1. A Travel Horror Story in Morocco
Once I arrived in Turkey, I thought the nightmare would be over.
Until I realized I was a day early for my Visa.
To enter Turkey, you need a visitor’s Visa that you can buy online for $75. I had done this months earlier when I’d initially planned to arrive in Turkey. I’d even booked it a week early just in case!
It hadn’t even occurred to me to check the Visa when I’d rescheduled my trip. I was certain I’d be fine!
Unfortunately, they won’t let you into the country, even if you’re green at the gills and are clearly about to pass out in front of them.
…come to think of it, that may have been why they didn’t want to let me in the country.
Thankfully, they have kiosks at the airport to buy a new visa. They weren’t working, so I had to wait two hours for someone to fix one before I could swipe my credit card, get a new visa, and crawl into a cab to get to the hotel I wouldn’t leave for three days except to go to the hospital.
Moral of the travel horror story: check your Visas and don’t eat salad in Morocco.
19. The Booking Nightmare by The Fearless Foreigner
My year teaching and living in Russia was full of memorable moments. One of the most memorable actually took place when I was trying to get back to Russia from NYC during holiday break.
I was making the most of my last day in the Big Apple and wasn’t too concerned about the forecasted snowstorm. I headed to the airport as usual, taking public transportation.
The subway line had a detour and wasn’t running on its regular route. As a result I had to exit on a fairly deserted and snowy Brooklyn street hoping that a taxi would drive by.
I didn’t have a US phone plan and had no way of calling a taxi.
Just as I was going to give up, a taxi arrived and the driver seemed very surprised that my flight wasn’t canceled. I assured him it wasn’t.
We arrived at the airport late, but I was happily surprised to see no lines for security. I waited in the check in line for quite awhile before I realized we were waiting for hotel vouchers and not boarding passes.
Of course they ran out of vouchers and claimed every hotel in NYC was full. Unlikely story, but this was the real start of problems with Aeroflot Airlines.
As wifi wasn’t picking up in the airport for some reason and I had no cell data I was in quite a pickle. I hemmed and hawed about sleeping at the airport. I tried to buy a sim card from a vending machine. Luckily I knew the city well and eventually asked a taxi driver to drive me to one of the nearby airport hotels.
Upon arrival the hotel was booked, but they were kind enough to let me use their wifi to book another hotel.
The real problem came with getting a taxi, everyone that the hotel called wouldn’t come.
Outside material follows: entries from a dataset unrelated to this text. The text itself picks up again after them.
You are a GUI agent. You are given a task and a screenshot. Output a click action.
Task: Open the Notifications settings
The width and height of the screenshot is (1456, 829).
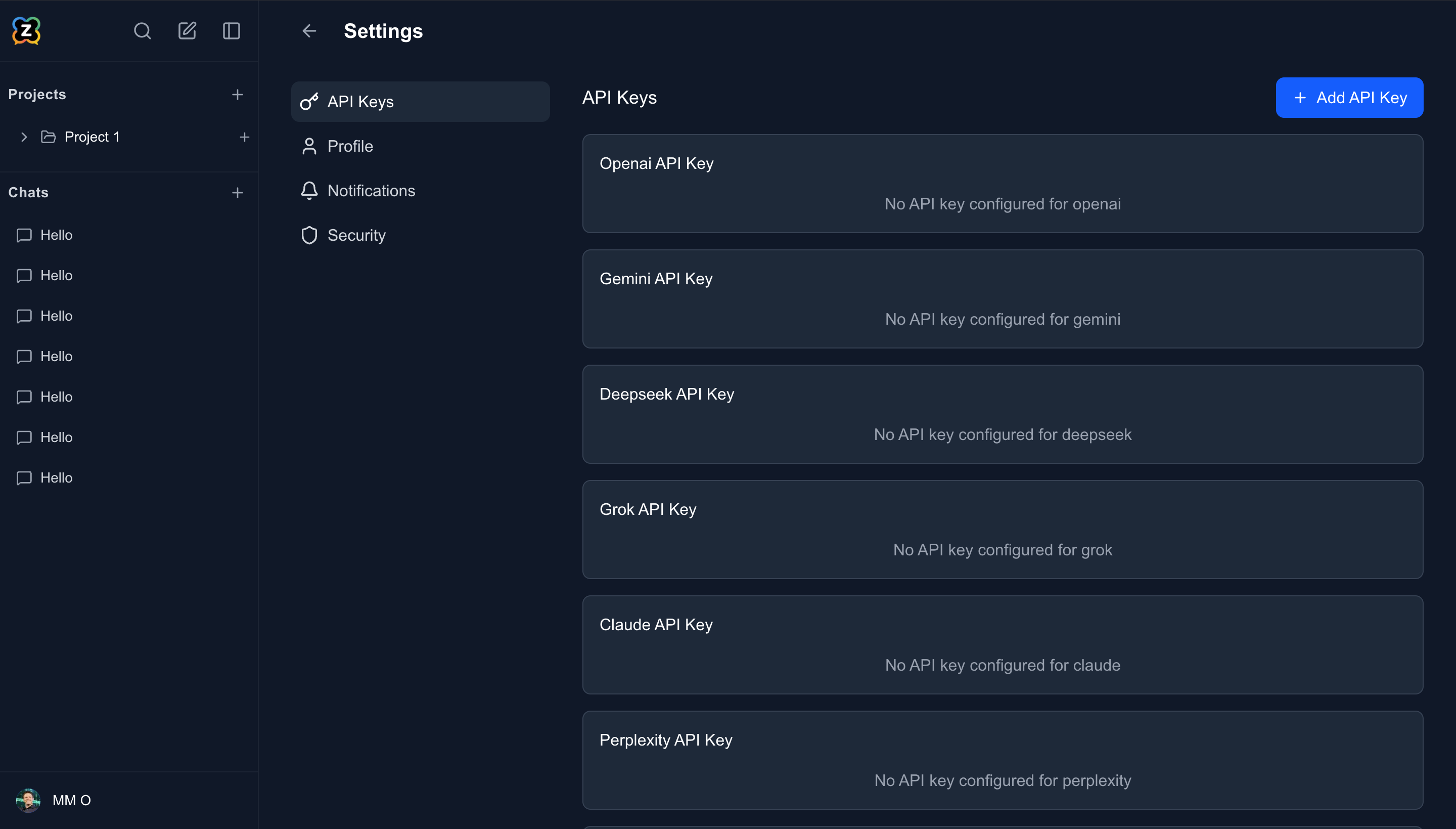click(x=371, y=191)
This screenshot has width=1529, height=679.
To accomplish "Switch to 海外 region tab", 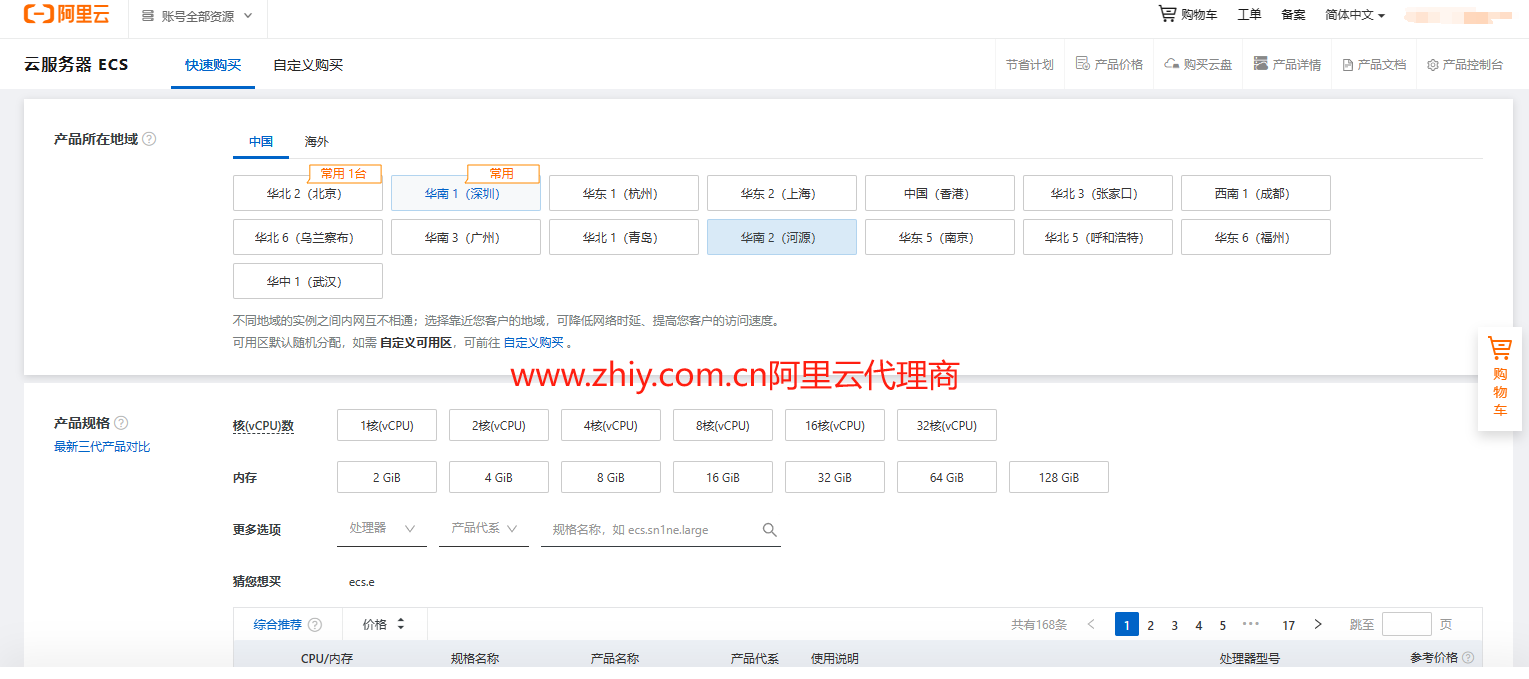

Each one I would reserve on Lyft would cancel after 10 minutes. By the time a taxi finally agreed to pick me up it was almost 2am.
Once at the hotel, my booked room wasn’t available anymore. Remember that card I used to try to buy a sim card? It was flagged as fraud and because I used it to book my hotel room they had canceled my booking.
It took an hour, but they finally got me a room.
As Aeroflot wouldn’t reschedule bookings online I had to be up bright and early the next morning to return to the airport. For the next two days I was in lines to reschedule my flight. It was the most disorganized mess you could ever imagine.
It was more than 3 days later when I arrived in Russia.
Moral of the story: Check if your flight is cancelled before you go to the airport.
Analysis
As I narrow my search to travel and banking abroad, I want to learn a lot about all the times banking has gone WRONG while overseas. Where has the system failed? By closing in on these points, I’ll start getting closer and closer to where the system could be improved. The horror stories provided by this article mainly circulate around getting sick or injured, but the two that I included above both show how banking can be unnecessarily complicated at the worst possible moment. If electronic payments aren’t working, and you don’t have cash, what do you do? If your card gets flagged as fraud, how are you properly notified, and how can you prove that it’s you? Both of these stories show how very minor banking and spending inconveniences can truly destroy a trip with the right context.